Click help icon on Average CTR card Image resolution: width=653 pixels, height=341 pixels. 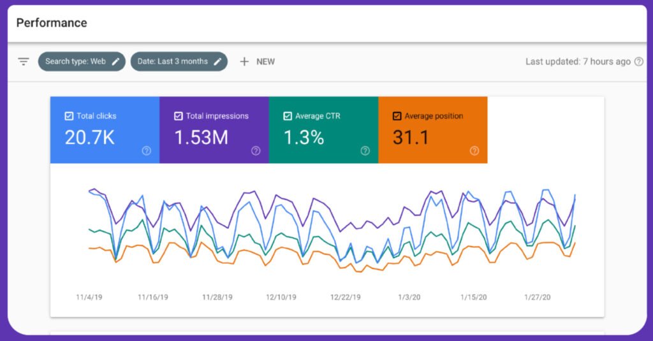(365, 151)
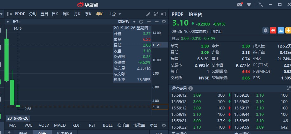The image size is (291, 134).
Task: Open the drawing pencil tool
Action: [x=148, y=14]
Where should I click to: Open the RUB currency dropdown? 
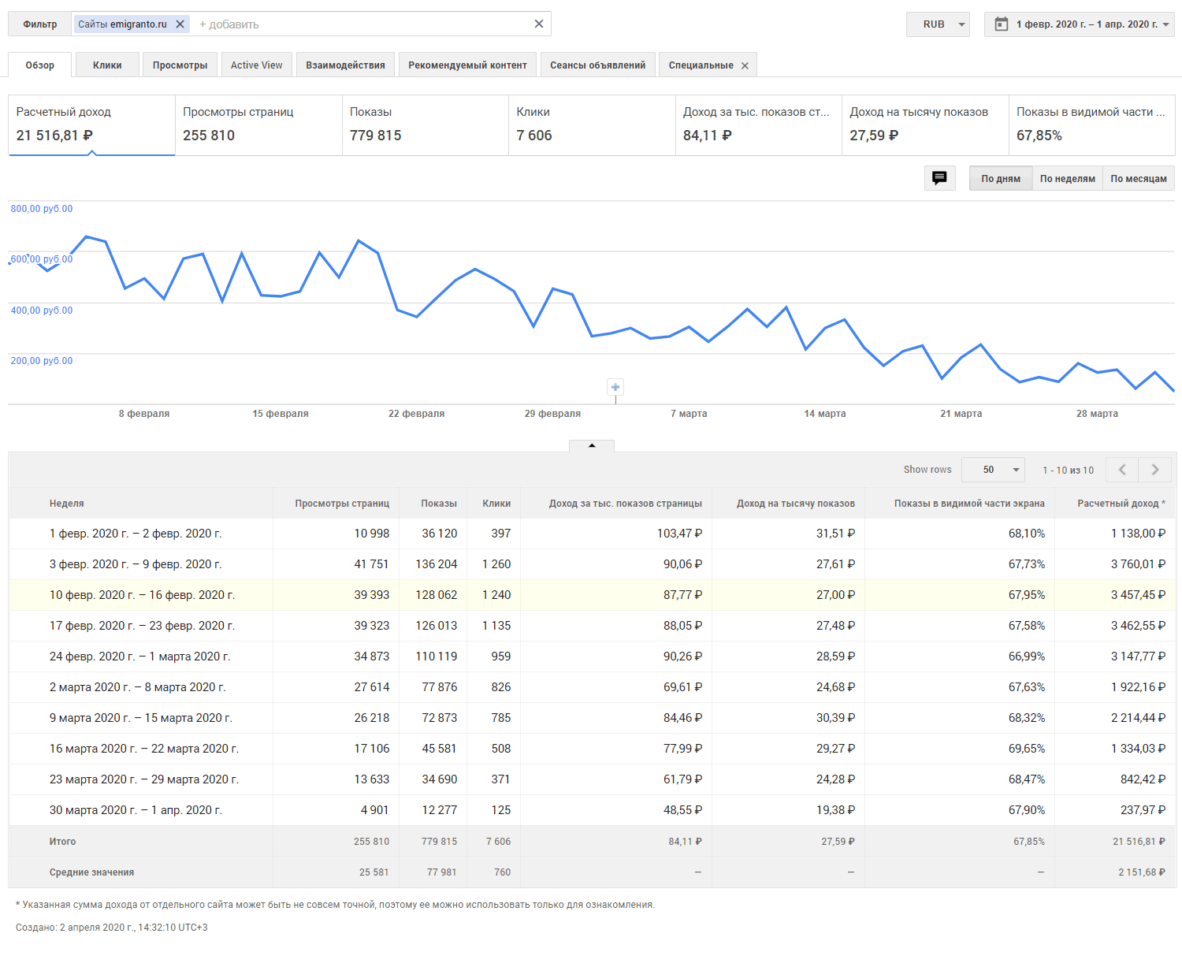click(x=938, y=24)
+ + + +
# Work order
Quote, please, only the lines running from the one with "Where should I" down to the final line of the data above, keeping both ends and skipping the pictures.

# Response
Where should I click to: Open the RUB currency dropdown? 
click(x=938, y=24)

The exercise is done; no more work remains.